感染予防には「顔を触らない」ことが重要だそうですが、無意識に触ってしまうので難しいですね。今日は雨なので花粉は少なそう。そんな早朝の大阪から今朝も展活タイムズをお届けします。

まずは「伝えたい人は誰か?」

昨日の記事に展示会で「誰に何を伝えるのか」において“何”がわかるブースはたくさんあるけど、“誰”がわかるブースはほとんどないことに気付き、ここを解決したらもっと成果につながるのではないかと考え、問題解決型ブースにたどり着いたと書きました。

今日は具体的にどうすれば“誰”に伝えたいのかがわかる展示会を作ることができるのかを書いていきます。

展活からはじめて問題解決型ブースの成功事例が出たのは2015年でした。

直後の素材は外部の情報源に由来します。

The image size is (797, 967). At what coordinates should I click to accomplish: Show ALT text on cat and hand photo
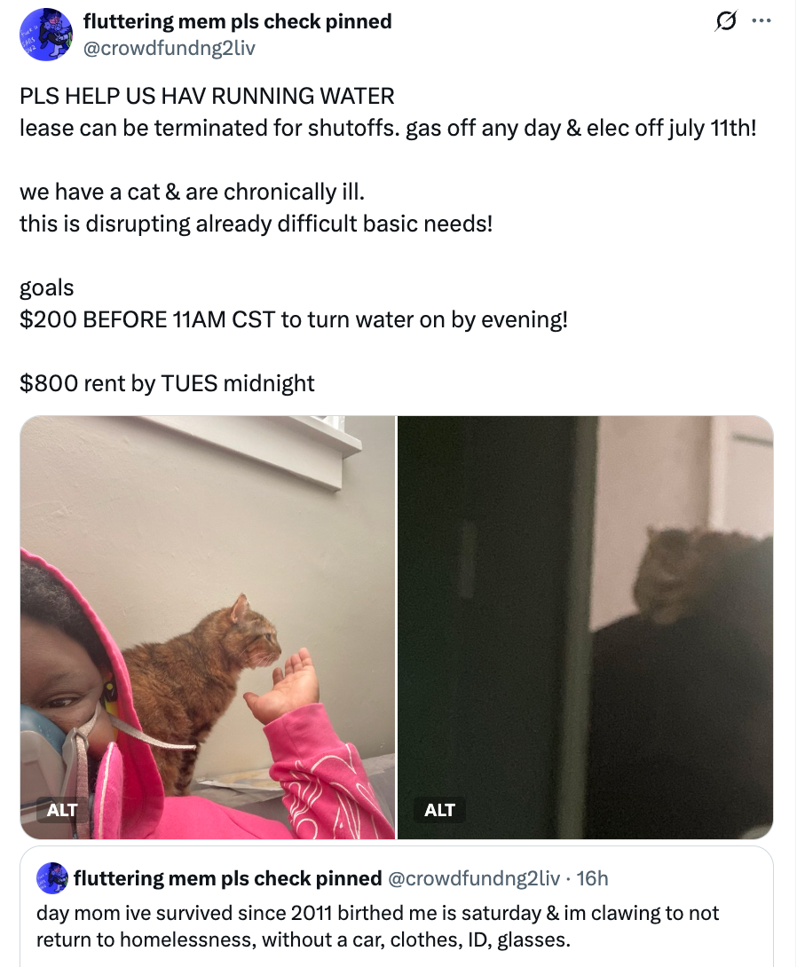coord(62,809)
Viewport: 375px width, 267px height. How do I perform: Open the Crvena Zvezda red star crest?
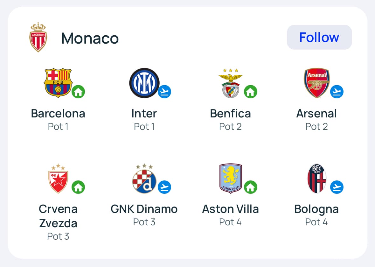(x=58, y=178)
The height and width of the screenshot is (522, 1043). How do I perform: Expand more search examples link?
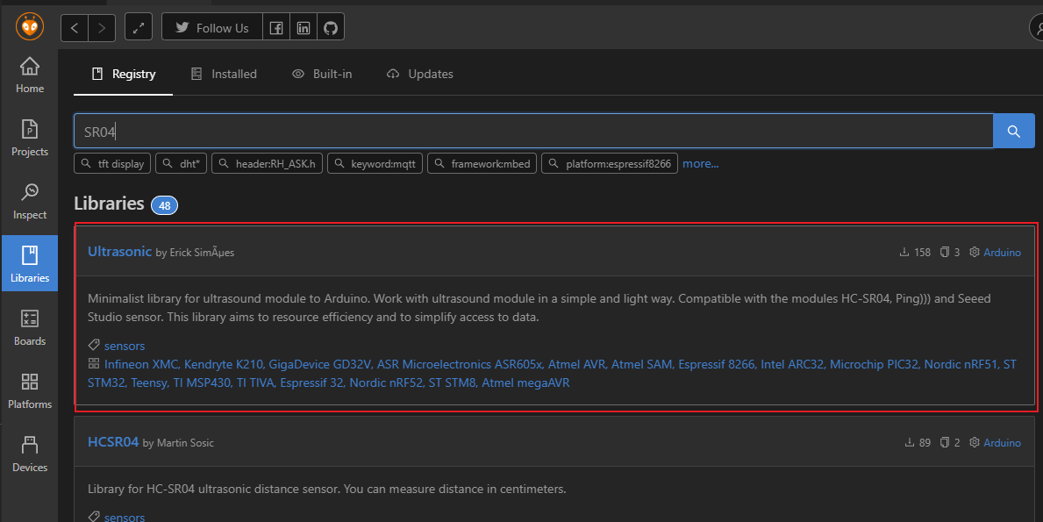point(700,164)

これまで展活タイムズで何度も紹介してきたケイ・エイチ工業(株)さんのプラントショー出展をサポートさせていただいたときです。

成功の要因は出展コンセプトを明確にしていく過程にありました。通常、ウェブ制作であれ広告制作であれ、コンセプトを固めるときに考える順番ってまずは「うちの強みは何だろう?」ですよね。でも私はそれまでたくさんの展示会を見てきた中で“何”がわかるブースはたくさんあるけど、“誰”がわかるブースはほとんどないことに気付いていたので、まずこの順番を疑ったんです。強みから考えるから“何”しか伝わらないのではないだろうか、と。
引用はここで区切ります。